*EXERCISE DIRECTIONS*. The listing below should be reproduced precisely, except for its images.

*RECORDS TO USE*.
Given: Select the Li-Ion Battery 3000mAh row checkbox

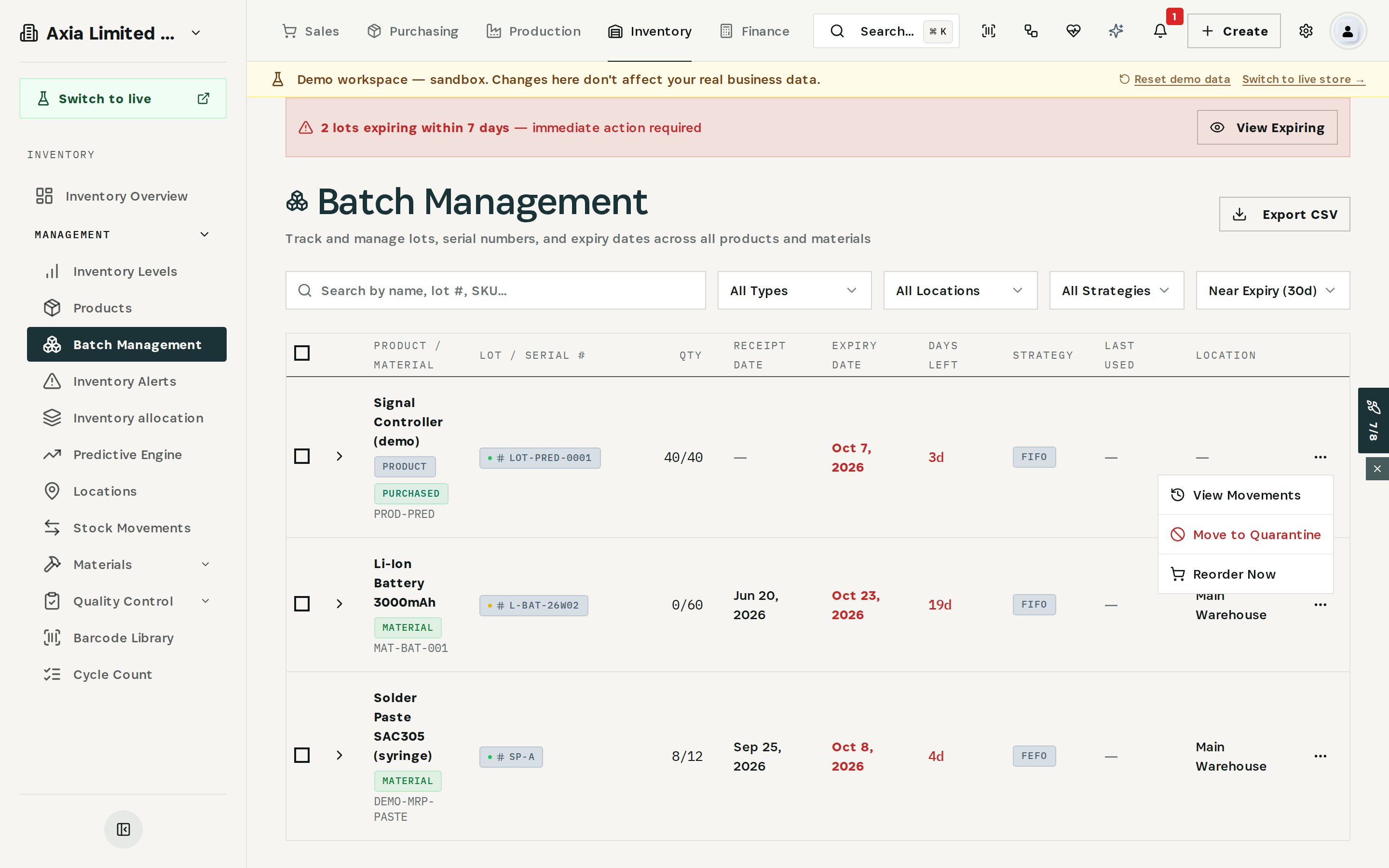Looking at the screenshot, I should tap(302, 604).
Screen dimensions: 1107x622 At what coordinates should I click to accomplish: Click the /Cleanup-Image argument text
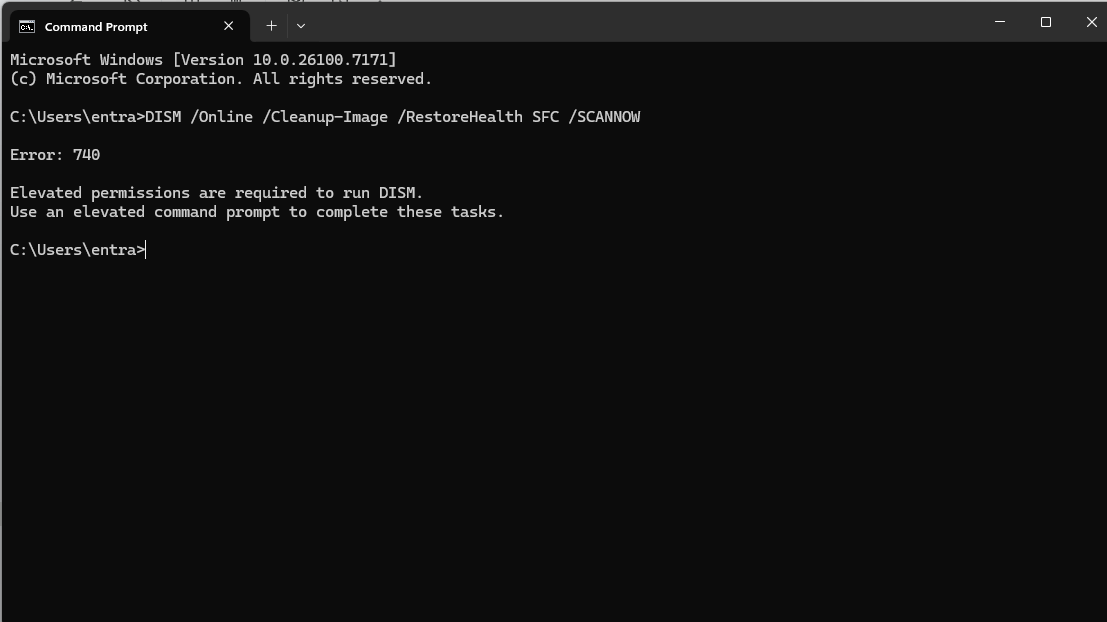coord(324,117)
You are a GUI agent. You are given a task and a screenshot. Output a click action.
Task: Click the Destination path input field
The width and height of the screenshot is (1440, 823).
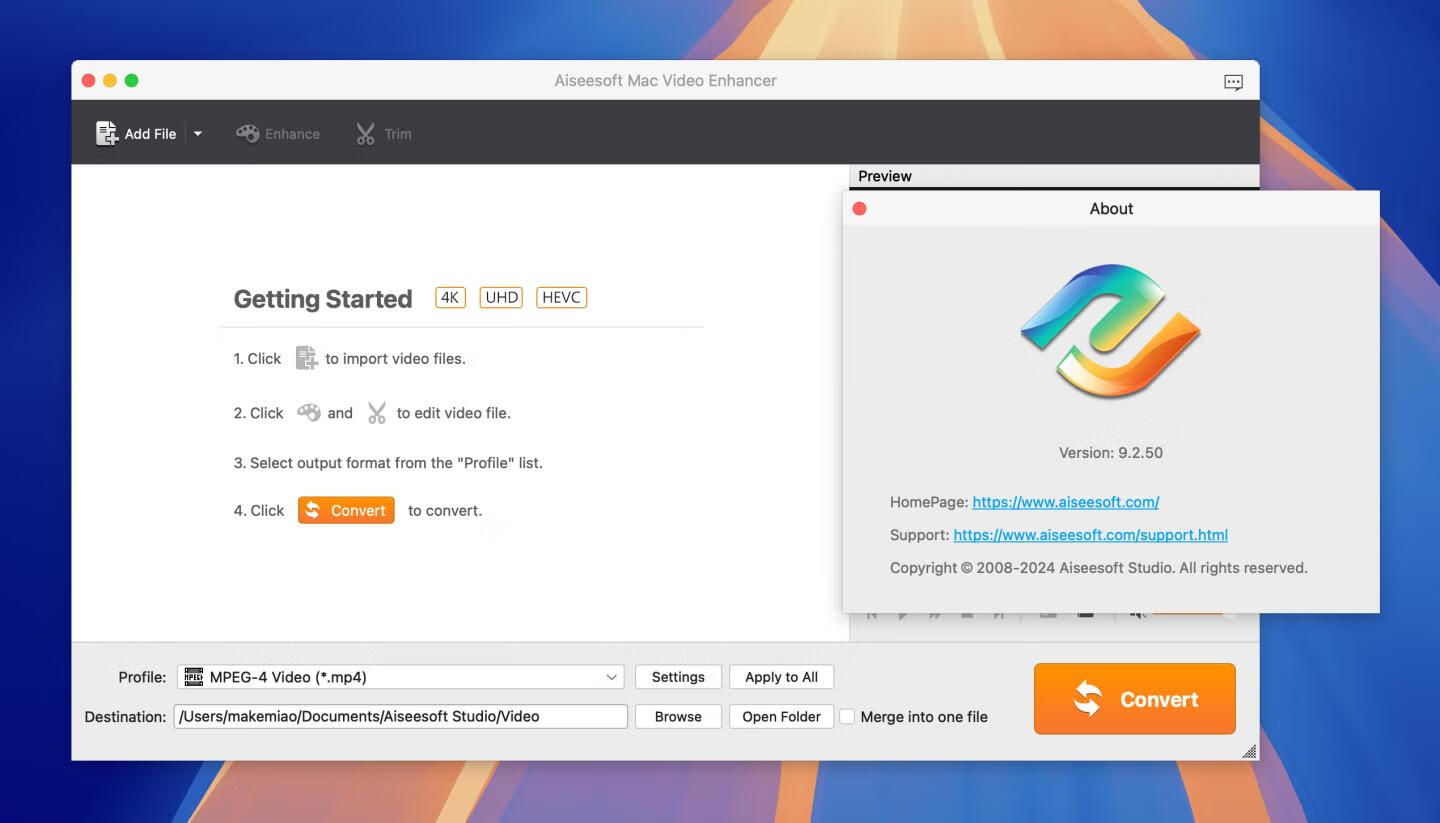(400, 717)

*COMPLETED TASK*.
Given: Select the Li-Ion Battery 3000mAh row checkbox

Looking at the screenshot, I should tap(302, 604).
Screen dimensions: 1107x622 At what coordinates should I click to accomplish: Click the /Cleanup-Image argument text
coord(324,117)
You are a GUI agent. You are given a task and a screenshot. Output a click action.
Task: Click the Destination path input field
The width and height of the screenshot is (1440, 823).
(400, 717)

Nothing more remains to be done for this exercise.